O presidente da Argentina, Javier Milei, participou nesta quinta-feira (30) de exercícios navais conjuntos com os EUA após embarcar no porta-aviões USS Nimitz, no âmbito das manobras militares Passex 2026 que estão sendo realizadas nas águas do Atlântico Sul.
A atividade faz parte de uma série de exercícios combinados entre as Forças Armadas de ambos os países, que incluem operações navais e aéreas na Zona Econômica Exclusiva argentina, com a participação de unidades da Marinha e da aviação militar.

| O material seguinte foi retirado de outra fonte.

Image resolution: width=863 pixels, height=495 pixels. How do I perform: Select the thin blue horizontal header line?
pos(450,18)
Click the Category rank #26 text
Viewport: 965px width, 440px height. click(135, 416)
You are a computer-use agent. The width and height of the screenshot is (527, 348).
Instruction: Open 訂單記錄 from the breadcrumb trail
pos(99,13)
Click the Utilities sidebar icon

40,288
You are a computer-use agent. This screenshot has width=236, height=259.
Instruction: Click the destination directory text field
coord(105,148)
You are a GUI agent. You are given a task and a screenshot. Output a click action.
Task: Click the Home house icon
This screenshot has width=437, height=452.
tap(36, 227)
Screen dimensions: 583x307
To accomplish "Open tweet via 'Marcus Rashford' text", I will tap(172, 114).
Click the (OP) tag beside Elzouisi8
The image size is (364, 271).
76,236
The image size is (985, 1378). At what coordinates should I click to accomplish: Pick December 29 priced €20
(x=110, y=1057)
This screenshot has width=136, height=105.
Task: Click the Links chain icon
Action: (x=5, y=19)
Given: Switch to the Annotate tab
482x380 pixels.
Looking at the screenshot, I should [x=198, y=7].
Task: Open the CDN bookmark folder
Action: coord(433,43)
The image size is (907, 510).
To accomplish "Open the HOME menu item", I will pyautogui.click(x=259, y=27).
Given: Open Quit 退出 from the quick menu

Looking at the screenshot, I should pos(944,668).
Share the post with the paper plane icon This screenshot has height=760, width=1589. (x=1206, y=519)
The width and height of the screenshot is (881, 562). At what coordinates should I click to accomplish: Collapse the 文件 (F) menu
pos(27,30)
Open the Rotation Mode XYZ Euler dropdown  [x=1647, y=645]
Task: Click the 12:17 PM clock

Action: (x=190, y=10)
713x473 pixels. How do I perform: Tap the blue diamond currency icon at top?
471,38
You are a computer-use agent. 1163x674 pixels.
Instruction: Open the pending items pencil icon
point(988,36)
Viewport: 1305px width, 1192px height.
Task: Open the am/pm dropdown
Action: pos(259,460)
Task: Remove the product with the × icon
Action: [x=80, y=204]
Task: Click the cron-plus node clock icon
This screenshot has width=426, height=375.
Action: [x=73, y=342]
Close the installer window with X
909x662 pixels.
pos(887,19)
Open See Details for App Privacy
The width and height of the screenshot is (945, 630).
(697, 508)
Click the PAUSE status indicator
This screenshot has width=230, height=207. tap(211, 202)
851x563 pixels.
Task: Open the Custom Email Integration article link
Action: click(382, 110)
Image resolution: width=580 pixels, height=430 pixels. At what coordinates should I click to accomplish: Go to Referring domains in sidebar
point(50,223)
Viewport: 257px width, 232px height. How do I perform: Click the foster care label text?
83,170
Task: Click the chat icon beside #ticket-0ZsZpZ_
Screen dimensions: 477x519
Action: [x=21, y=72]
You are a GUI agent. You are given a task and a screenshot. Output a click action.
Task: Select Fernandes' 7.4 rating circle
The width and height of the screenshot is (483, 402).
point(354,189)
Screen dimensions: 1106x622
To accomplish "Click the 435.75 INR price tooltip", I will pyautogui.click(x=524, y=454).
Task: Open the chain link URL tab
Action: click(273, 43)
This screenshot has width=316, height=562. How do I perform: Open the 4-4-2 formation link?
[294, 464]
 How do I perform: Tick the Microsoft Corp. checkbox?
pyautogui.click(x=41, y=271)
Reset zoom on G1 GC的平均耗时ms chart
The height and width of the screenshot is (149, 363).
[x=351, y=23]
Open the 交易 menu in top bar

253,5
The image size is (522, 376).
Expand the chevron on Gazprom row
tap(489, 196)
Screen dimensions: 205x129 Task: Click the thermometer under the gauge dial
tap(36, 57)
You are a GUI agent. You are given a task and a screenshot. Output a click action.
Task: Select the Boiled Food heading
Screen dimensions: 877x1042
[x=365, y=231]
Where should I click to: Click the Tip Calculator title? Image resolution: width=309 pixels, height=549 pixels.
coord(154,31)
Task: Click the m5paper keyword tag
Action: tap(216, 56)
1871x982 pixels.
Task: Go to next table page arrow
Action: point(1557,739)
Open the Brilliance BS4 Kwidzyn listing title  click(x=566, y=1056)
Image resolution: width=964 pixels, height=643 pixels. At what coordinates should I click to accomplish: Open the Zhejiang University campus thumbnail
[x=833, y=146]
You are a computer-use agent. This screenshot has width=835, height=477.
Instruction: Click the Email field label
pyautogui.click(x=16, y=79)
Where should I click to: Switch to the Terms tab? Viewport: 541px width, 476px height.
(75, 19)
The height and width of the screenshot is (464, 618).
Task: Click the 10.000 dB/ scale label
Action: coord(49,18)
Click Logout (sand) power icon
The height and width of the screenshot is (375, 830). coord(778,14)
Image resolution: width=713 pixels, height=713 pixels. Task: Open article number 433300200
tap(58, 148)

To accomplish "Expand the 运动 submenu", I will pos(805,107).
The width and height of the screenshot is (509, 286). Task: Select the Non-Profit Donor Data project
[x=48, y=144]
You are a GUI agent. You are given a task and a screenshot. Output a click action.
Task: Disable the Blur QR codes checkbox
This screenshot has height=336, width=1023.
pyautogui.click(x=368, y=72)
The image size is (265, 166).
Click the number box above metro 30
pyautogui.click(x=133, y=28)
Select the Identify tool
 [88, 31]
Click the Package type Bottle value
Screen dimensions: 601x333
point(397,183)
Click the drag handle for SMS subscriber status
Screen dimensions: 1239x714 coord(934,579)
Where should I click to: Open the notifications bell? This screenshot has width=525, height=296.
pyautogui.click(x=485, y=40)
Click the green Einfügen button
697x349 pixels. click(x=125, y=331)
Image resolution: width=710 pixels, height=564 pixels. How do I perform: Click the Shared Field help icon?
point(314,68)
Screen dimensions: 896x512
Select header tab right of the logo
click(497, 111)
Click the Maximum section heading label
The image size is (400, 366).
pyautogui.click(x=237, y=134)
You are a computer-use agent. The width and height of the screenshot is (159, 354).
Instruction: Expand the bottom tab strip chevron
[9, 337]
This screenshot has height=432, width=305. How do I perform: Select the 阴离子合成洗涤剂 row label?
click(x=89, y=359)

A força-tarefa norte-americana é liderada pelo porta-aviões USS Nimitz e pelo contratorpedeiro USS Gridley, que operam em conjunto com navios argentinos, como o contratorpedeiro ARA La Argentina e a corveta ARA Rosales, formando uma força-tarefa conjunta voltada para o treinamento, informou o jornal La Nación.
Durante as manobras, foram realizados exercícios de defesa aérea, comunicações táticas e operações aéreas com aeronaves F-18 da Marinha dos Estados Unidos, além de voos de helicópteros MH-60 Seahawk a partir do convés do porta-aviões.
Segundo informou o Ministério da Defesa da Argentina, o presidente participou do evento a bordo do USS Nimitz ao lado do ministro da Defesa, Luis Petri, dos chefes do Estado-Maior Conjunto das Forças Armadas e da Marinha, e do embaixador dos EUA, Peter Lamelas, em um exercício que, de acordo com o ministério, visa "fortalecer a cooperação, a interoperabilidade e o trabalho conjunto" entre os dois países.
Cooperação bilateral
Paralelamente, forças especiais de ambos os países realizam o exercício "Daga Atlántica" em diversas bases militares argentinas, como Puerto Belgrano, Córdoba e a cidade de Moreno, na província de Buenos Aires, em uma fase de treinamento tático conjunto.
Nesse contexto, o contra-almirante norte-americano Mark A. Schafer, chefe do Comando de Operações Especiais Sul, visitou instalações militares argentinas e participou de atividades com autoridades locais para reforçar a cooperação bilateral em defesa.
A operação insere-se em uma estratégia de aproximação militar entre os governos de Donald Trump e Javier Milei, que inclui a autorização por decreto da entrada de tropas americanas no país, uma atribuição que cabe ao Congresso, mas que o Executivo justificou pela falta de tramitação legislativa.